Joyas históricas

Los diamantes imperfectos revelan el pasado de la Tierra.

Los diamantes fibrosos contienen pequeñas bolsas de fluido con valiosa información geológica. [YAAKOV WEISS]

Los llamados «diamantes fibrosos», turbios y amarillentos, resultan demasiado antiestéticos para la mayoría de los joyeros. Sin embargo, su estructura cristalina guarda valiosos secretos sobre la historia de nuestro planeta.

Yaakov Weiss, geólogo de la Universidad Hebrea de Jerusalén, y sus colaboradores trituraron varios diamantes fibrosos de Sudáfrica para extraer las pequeñas bolsas de líquido atrapadas en su interior.
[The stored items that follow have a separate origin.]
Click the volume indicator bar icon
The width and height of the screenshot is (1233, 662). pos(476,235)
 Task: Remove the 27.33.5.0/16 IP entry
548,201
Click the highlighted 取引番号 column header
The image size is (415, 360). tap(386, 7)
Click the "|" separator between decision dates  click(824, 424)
Este fluido, a partir del cual se formaron los diamantes, constituye un registro único de las condiciones que imperaban antaño en las profundidades de la Tierra. Contiene además uranio y torio, los cuales se desintegran con el tiempo en helio-4. Este va escapando poco a poco de la red cristalina del diamante, pero hasta ahora se ignoraba a qué ritmo lo hacía; un dato imprescindible para determinar la edad de estas joyas y deducir su historia.
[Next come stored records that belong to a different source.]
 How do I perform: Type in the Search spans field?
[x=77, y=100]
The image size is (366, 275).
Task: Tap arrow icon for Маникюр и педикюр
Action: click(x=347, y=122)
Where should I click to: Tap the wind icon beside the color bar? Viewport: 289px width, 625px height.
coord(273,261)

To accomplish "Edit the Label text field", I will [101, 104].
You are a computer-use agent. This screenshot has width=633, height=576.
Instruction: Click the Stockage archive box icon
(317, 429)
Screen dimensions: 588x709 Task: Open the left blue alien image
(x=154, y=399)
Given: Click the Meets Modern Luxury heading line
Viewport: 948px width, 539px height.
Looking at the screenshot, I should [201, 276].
Weiss y su equipo modelizaron esa desintegración y estimaron cuánto helio-4 pudo escapar a lo largo del tiempo. Gracias a ello, lograron determinar amplios intervalos de edad para las piedras. Luego descartaron aquellas edades que resultaban incompatibles con lo que ya se sabe acerca de las condiciones tectónicas y térmicas del manto y la corteza en el lugar donde se formaron los diamantes. Al combinar esos datos, los investigadores obtuvieron un límite superior para la pérdida de helio, el cual pudieron aplicar a todos los diamantes fibrosos del estudio. Sus resultados se publican en Nature Communications.
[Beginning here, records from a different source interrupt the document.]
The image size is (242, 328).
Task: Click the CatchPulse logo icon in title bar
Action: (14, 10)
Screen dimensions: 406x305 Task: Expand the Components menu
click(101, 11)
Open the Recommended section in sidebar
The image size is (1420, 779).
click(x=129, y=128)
Los autores determinaron que el fluido correspondía a tres períodos distintos, cada uno de los cuales coincidió con grandes cambios en la superficie terrestre. Los diamantes más antiguos tendrían entre 750 y 2600 millones de años de antigüedad. Gracias a pruebas adicionales, los científicos acotaron su creación en hace unos 1000 millones de años, cuando las fuerzas tectónicas levantaron escarpadas montañas en lo que hoy es Sudáfrica. Las siguientes piedras más antiguas surgieron hace entre 300 y 540 millones de años, una época que coincide con la formación de las montañas Naukluft, en Namibia. Y las más recientes se constituyeron hace entre 85 y 118 millones de años, justo antes de que una erupción subterránea las lanzara a la parte superior de la corteza.

Además, el fluido de los diamantes más viejos era rico en carbono, el de los siguientes más antiguos poseía grandes cantidades de sílice, y el de los más recientes era muy salino. Eso también podría reflejar cambios geológicos importantes; por ejemplo, los líquidos más jóvenes podrían provenir de la corteza oceánica que se hunde bajo la continental en las zonas de subducción.

Ninguna otra roca o mineral de las profundidades de la Tierra llega a la superficie con tan pocas alteraciones internas como los diamantes, asegura Suzette Timmerman, geóloga de la Universidad de Alberta que no participó en el estudio. Como consecuencia, esos fluidos ofrecen una rara ventana directa a la litosfera profunda y al manto superior. «Lo que contienen es básicamente una cápsula del tiempo», afirma Timmerman.

Los investigadores pretenden estudiar los diamantes de otras regiones en busca de correlaciones similares entre su formación y los grandes eventos superficiales, detalla Weiss. «Tendremos que pensar en qué nos dice esto sobre la evolución del manto y de la litosfera.»